Kazuhiko Sugita

In vitro and in vivo Antibacterial Activity and Pharmacokinetics of SC-002 and Its Derivative, SC-004: New Oral Cephalosporins

SC-002 is a novel oral cephalosporin possessing a unique thiadiazolylethenyl moiety at the 3 position. In the present study, it was the most active against gram-positive bacteria among oral cephalosporins such as cefdinir (CFDN), cefpodoxime, cefditoren and cefaclor (CCL). It was equal to or 16 times more active than CFDN against standard and clinical strains. In particular, against clinical isolates of Morganella morganii and Haemophilus influenzae, SC-002 was 8–64 times more active than CFDN. The antibacterial activity of SC-002 against some β-lactam-resistant strains was superior to that of CFDN. The in vivo antibacterial activity of SC-004, a pivaloyloxymethyl ester of SC-002, was 1.2–8 times more protective against systemic infections due to Streptococcus pneumoniae, Escherichia coli and Klebsiella pneumoniae than that of CFDN. The therapeutic effects of SC-004 on experimental respiratory tract infections caused by S. pneumoniae or H. influenzae were superior to those of CFDN and CCL. SC-004 showed higher and longer-lasting blood levels and higher urinary excretion in pharmacokinetics in mice.
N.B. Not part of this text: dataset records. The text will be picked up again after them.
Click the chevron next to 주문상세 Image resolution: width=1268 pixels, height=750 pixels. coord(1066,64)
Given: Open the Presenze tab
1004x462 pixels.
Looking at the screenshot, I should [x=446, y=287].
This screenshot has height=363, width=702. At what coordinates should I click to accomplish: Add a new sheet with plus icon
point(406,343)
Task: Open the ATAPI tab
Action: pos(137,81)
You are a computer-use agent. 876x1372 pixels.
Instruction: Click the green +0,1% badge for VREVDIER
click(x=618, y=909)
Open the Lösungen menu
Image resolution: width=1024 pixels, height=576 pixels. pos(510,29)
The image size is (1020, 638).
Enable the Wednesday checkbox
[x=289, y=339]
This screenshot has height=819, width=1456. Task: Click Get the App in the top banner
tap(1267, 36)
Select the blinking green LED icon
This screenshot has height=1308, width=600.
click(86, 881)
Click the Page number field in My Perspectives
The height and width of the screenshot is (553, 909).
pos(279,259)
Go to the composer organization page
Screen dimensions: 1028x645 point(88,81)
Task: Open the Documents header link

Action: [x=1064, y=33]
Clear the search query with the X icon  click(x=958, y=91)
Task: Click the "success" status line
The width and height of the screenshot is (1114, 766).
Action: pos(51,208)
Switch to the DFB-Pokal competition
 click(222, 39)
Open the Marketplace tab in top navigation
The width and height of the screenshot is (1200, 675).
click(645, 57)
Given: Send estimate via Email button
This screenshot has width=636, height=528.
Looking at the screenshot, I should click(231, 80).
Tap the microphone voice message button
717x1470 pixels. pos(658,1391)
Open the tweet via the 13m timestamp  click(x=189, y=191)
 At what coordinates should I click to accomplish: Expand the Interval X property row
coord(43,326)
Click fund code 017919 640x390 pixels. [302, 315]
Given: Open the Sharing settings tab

Synthesis and biological properties of 3-[(Z)-2-(1,2,3-Thiadiazolyl)ethenyl]-substituted cephalosporins and related compounds: new oral cephalosporins

A series of cephalosporins possessing a [(Z-2-(1,2,3-thiadiazolyl)ethenl] moiety at C-3 were synthesized and their biological properties were examined. SC-002 (1a) exhibited excellent activity against both Gram-positive and Gram-negative bacteria. The ester SC-004 (1b) showed good bioavailability after oral administration in mice and rats.